I spoke, in The First Elephant of just how bad a husband Vimes had become to Lady Sybil. It’s a pity it took pregnancy to make Vimes see what he ideally should have seen with his own eyes long before, but now it is Sybil and their son who motivate him. He wants to get back, he has to get back, for them. Yet, when the choice is forced upon him in the most stark of fashions, he chooses the course that means foregoing that future.
If he’s prepared to abandon Sybil and young Sam, what then has changed? The difference though is obvious. Sam is faced with the impossible choice. Not long ago, he’d have automatically have rushed headlong into danger and detection, because he put these things first. He’s learnt better, or maybe he’s finally accepted, after all the years otherwise, that he can have something other than loneliness and Duty.
If Sam put himself first, he would be back to the present, without a doubt. But Sam can’t do that. He is, by virtue of his future, by virtue of who he is, a Leader, and a Leader must think both for and of his men. Men he used to know, men he knows again, are going to die. The reason Sam is so very good at his job is, like Granny Weatherwax, because he could so very easily have gone the other way. Sam watches Sam all the time, to make sure that anger, fear, fatigue, all the ills that humans are prey to, do not drag him down.
In the face of everything he wants, Sam abandons that for the chance of saving lives. In the end, it doesn’t make a change, and yes, he gets home and all is well. But Sam has done what he had to do, not what he wanted to do: what he wanted to do is what distinguishes him from the selfish, neglectful, unheeding husband he has, until so recently been.

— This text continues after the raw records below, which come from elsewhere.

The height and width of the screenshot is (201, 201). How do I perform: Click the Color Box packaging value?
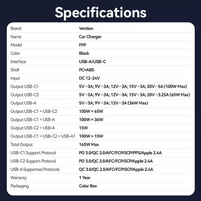tap(88, 186)
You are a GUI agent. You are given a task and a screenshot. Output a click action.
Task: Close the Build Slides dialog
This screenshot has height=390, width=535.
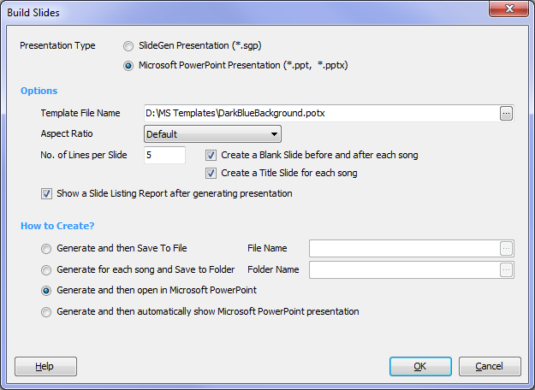click(508, 9)
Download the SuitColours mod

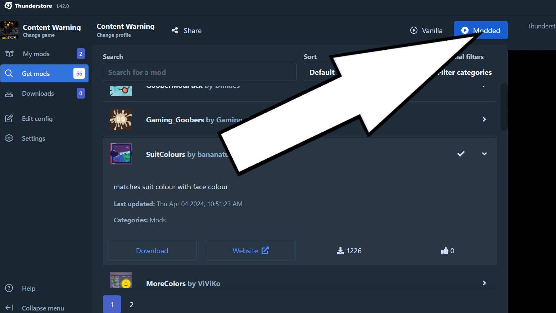tap(152, 250)
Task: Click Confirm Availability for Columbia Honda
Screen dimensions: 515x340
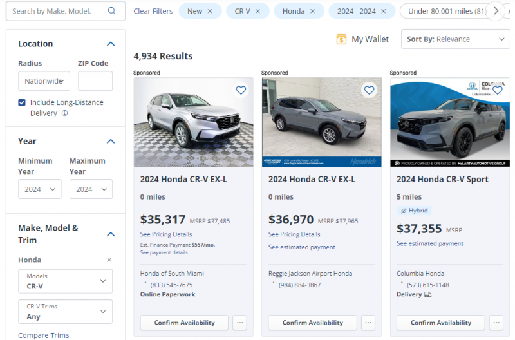Action: (x=441, y=323)
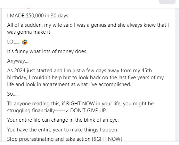
Task: Click the sentence starting 'As 2024 just started'
Action: [86, 78]
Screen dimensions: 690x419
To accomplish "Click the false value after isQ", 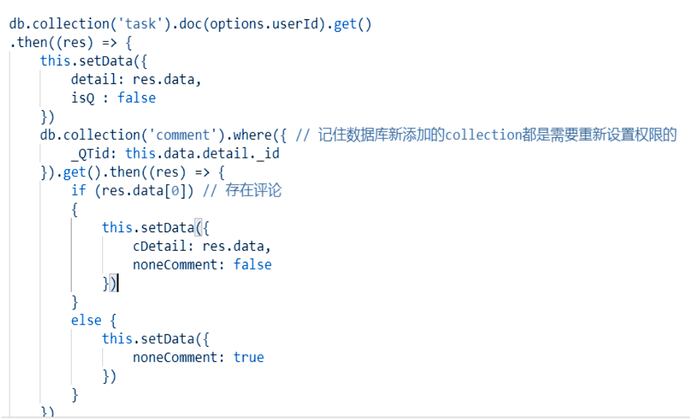I will coord(136,98).
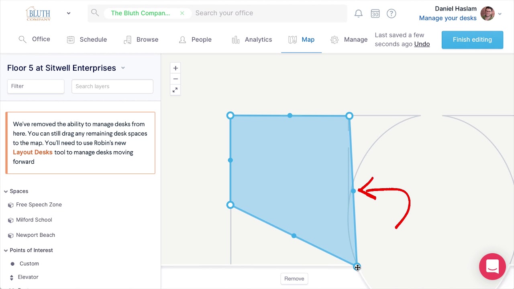Zoom out on the map
The width and height of the screenshot is (514, 289).
(175, 79)
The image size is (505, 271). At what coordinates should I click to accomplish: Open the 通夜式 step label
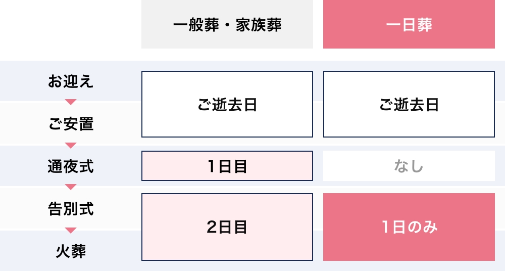pos(71,166)
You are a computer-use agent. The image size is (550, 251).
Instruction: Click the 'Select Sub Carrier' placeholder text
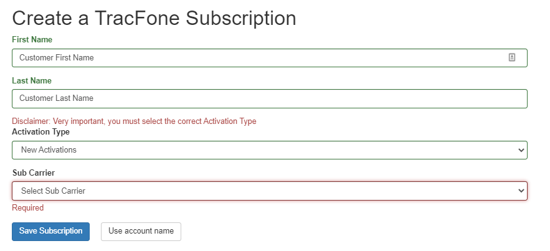pos(53,191)
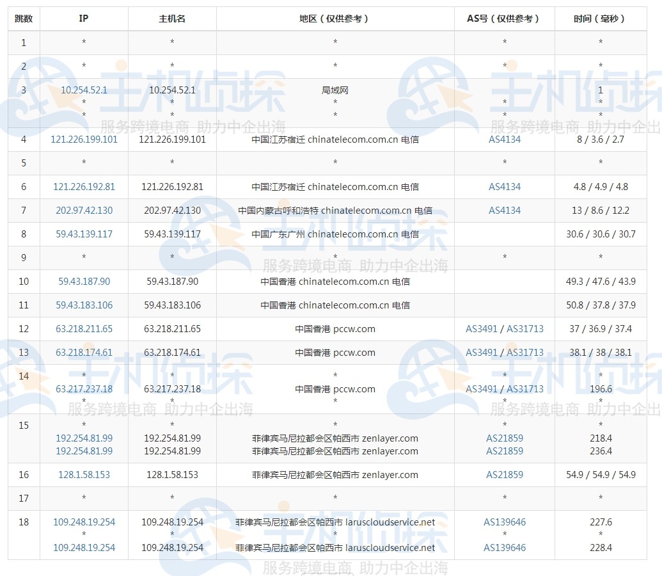Click the 跳数 column header
Viewport: 662px width, 576px height.
click(24, 19)
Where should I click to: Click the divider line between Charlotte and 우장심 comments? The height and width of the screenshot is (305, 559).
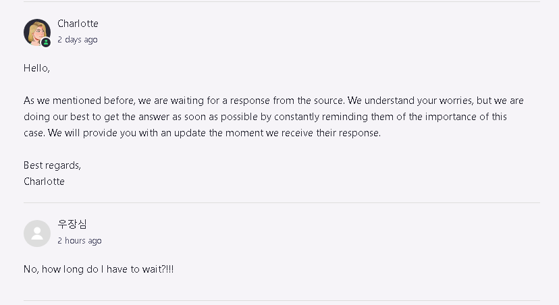tap(282, 202)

What makes Night Watch so great is, for me, the fact that Pratchett suddenly throws everything into reverse. With the exception of Small Gods, which was set well away from any other Discworld territory, the books have always moved forward, each new book being new in every sense. Night Watch takes us back, back to an Ankh-Morpork that we don’t recognise.

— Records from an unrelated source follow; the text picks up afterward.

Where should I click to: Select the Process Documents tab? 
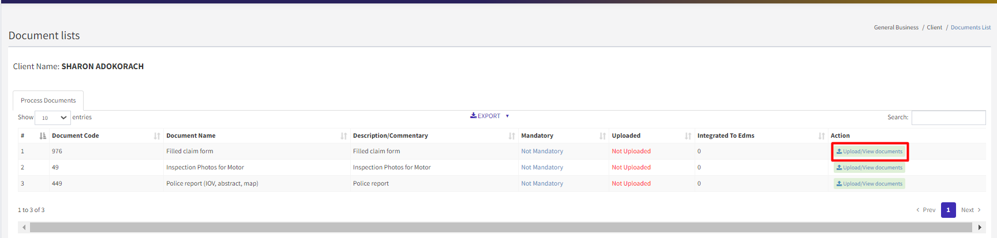click(48, 100)
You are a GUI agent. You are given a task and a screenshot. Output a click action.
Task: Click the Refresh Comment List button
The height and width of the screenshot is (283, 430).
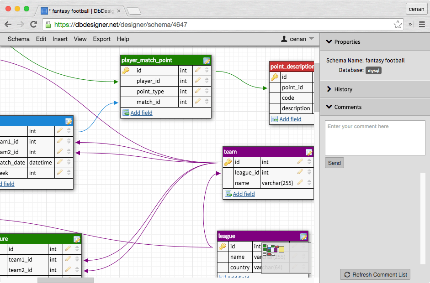[x=375, y=274]
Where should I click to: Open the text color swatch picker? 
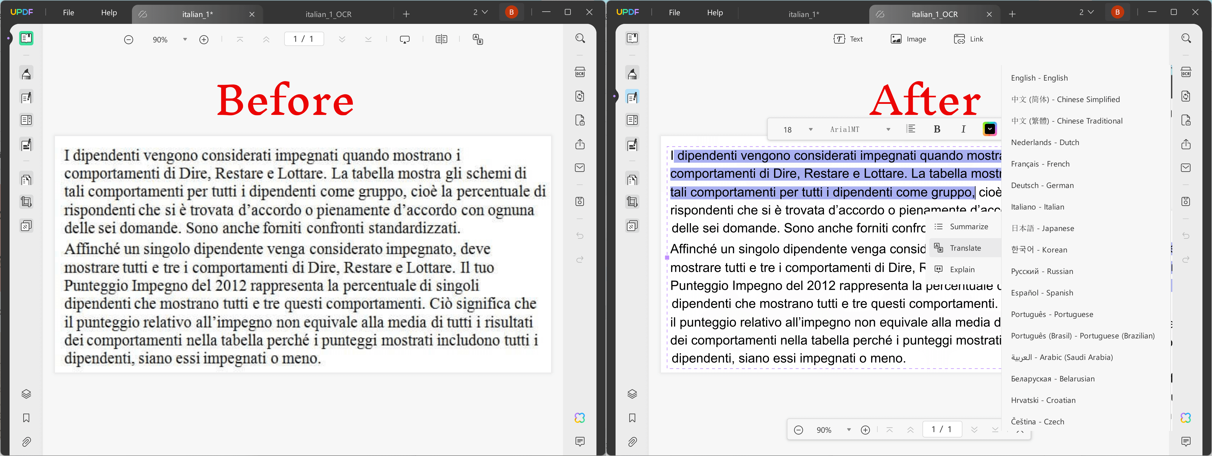pyautogui.click(x=990, y=129)
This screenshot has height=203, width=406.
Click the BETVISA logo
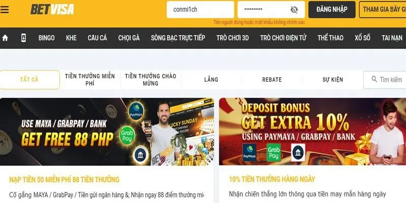[52, 10]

The is the pre-Vetinari Ankh-Morpork, and it is a nasty place. Forget the Ankh-Morpork of The Colour of Magic, that was just a cardboard cut-out fantasy fiction city, pasted onto the wall like the blandest of nursery paper and having nothing in common with any kind of functional city.
And functional is the word we associate with Ankh-Morpork and with Vetinari’s rule. It’s the single most common descriptor of the City: it works. And it works precisely because of Lord Vetinari, and for no other reason (except, increasingly, Sam Vimes and the City Watch).
The thing is that, once you give a moment’s thought to Ankh-Morpork, you realise that it doesn’t work. It can’t work. It’s a not especially benevolent dictatorship that exists as a mass of opposing interests and forces that are held in stasis by the Patrician and the fear of what may happen if he’s removed from the equation.
In Discworld, it can work, because Terry Pratchett tells us it can, because we want to believe that it can, because we none of us for a second have to live under those circumstances. And Pratchett was too intelligent a person not to know that. Which is why Night Watch is so important, because it enables him to show Ankh-Morpork without Lord Vetinari, without having to remove him as a character.
Instead, we’re shown a snapshot of what it was like, a snapshot at night, when the Night Watch have jurisdiction, to demonstrate just how much better Lord Vetinari’s reign is, by every stretch of the imagination.
Sam the loving husband, and why Havelock Vetinari really is a good thing for Ankh-Morpork. These are what Night Watch is about.
But it’s about all the other things I wrote about first time as well, and it is that which I take from Night Watch whenever I read it: sacrifice, for something more important than yourself. Sacrifice, and survival.